-- start of Data in this exercise --

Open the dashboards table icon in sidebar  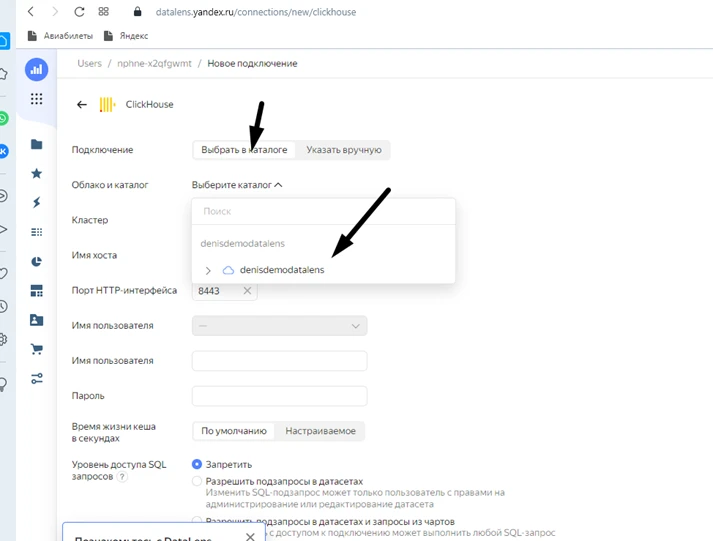coord(36,291)

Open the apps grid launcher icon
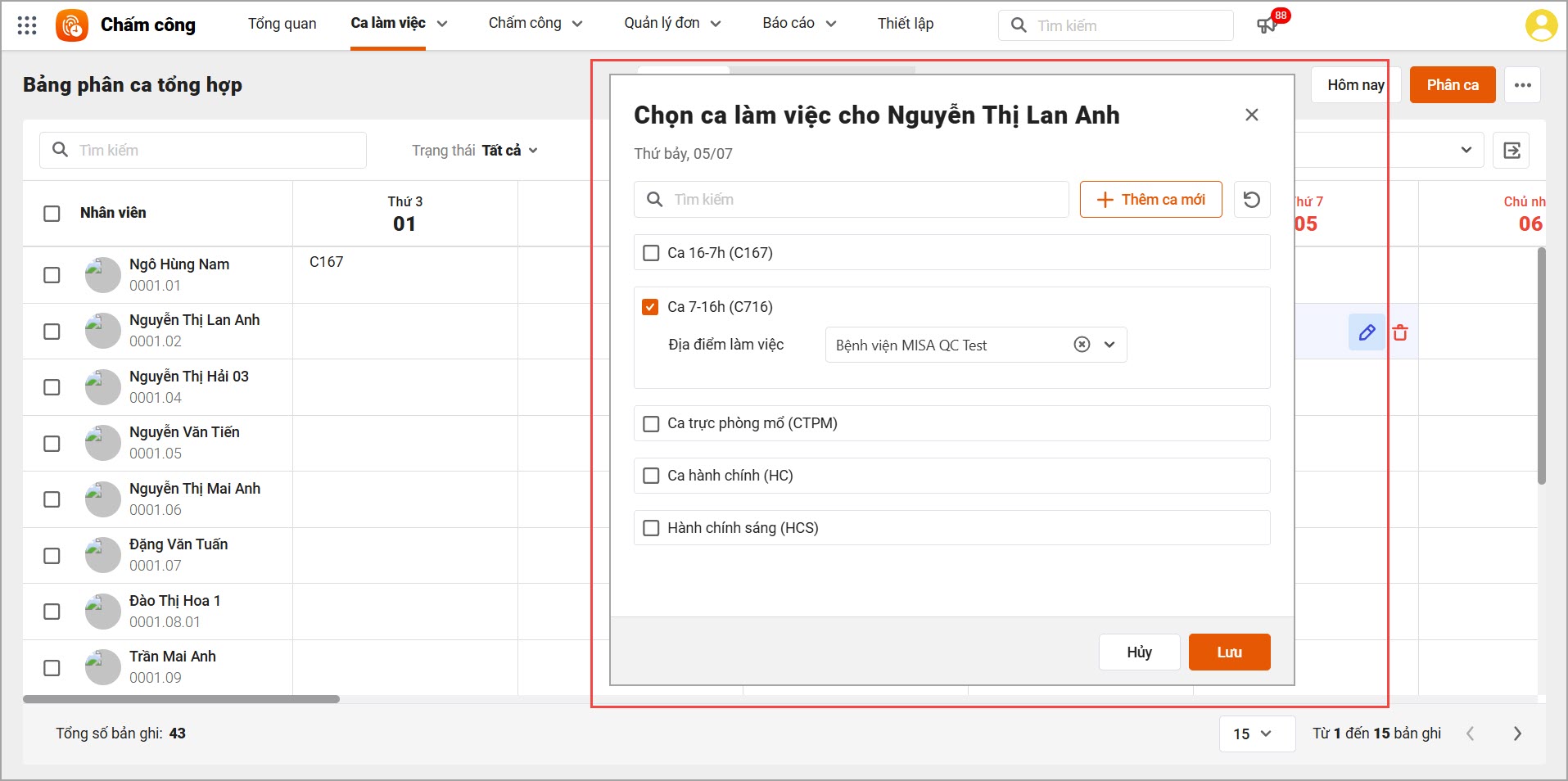(27, 25)
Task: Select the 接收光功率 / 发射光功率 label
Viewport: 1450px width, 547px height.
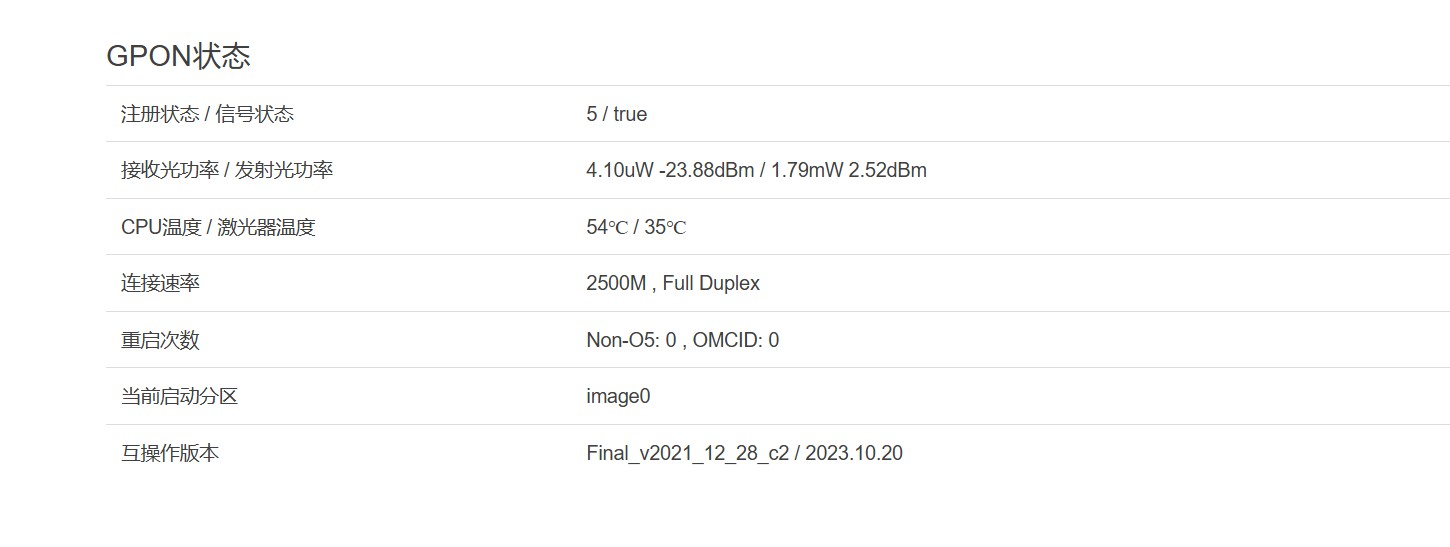Action: coord(227,170)
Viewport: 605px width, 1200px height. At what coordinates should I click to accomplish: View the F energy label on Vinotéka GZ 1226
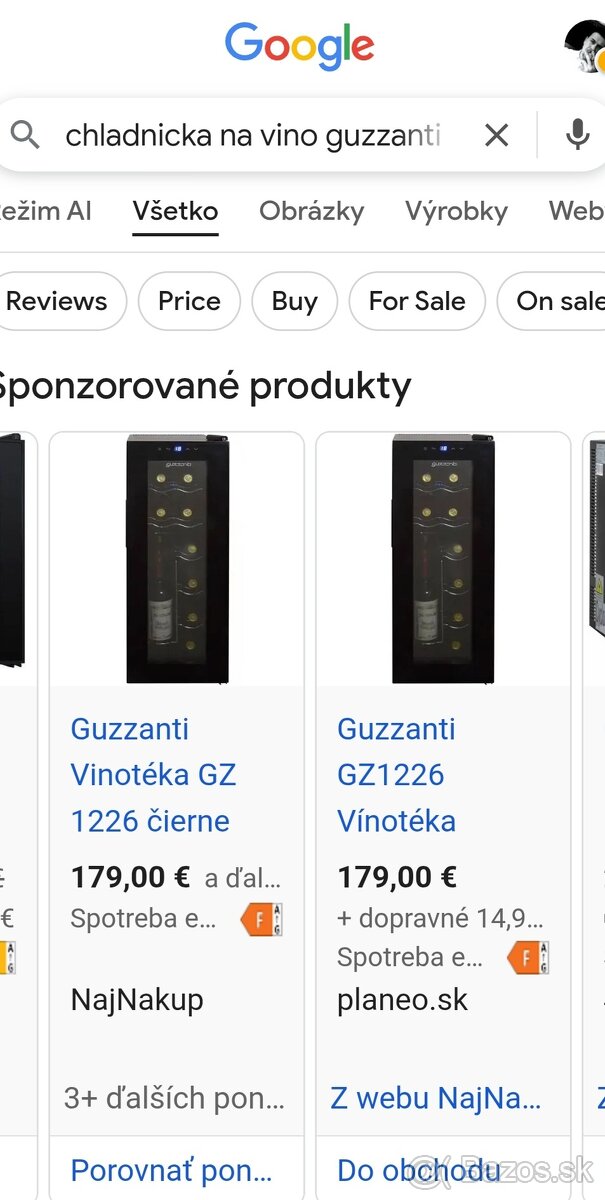click(x=260, y=919)
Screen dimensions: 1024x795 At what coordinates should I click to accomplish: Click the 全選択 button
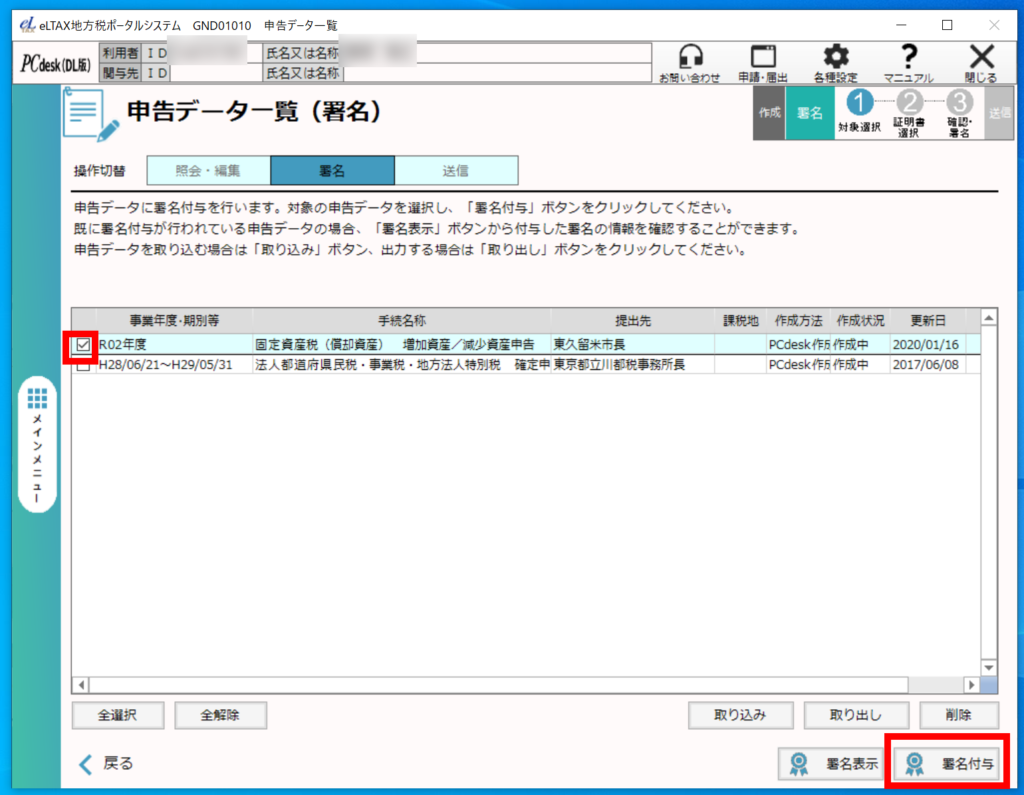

-- end of Data in this exercise --

▶ Required work
Update the material between the lines holding "Open the apps grid launcher icon" and "click(x=260, y=919)", inclusive, so that every "label" reads "tag", with nothing else changed. Omit the pictures from your answer.

▶ Result for this task
Open the apps grid launcher icon
(27, 25)
Task: Select the 接收光功率 / 发射光功率 tag
Viewport: 1450px width, 547px height.
Action: coord(227,170)
Viewport: 605px width, 1200px height. At what coordinates should I click to accomplish: View the F energy tag on Vinotéka GZ 1226
click(x=260, y=919)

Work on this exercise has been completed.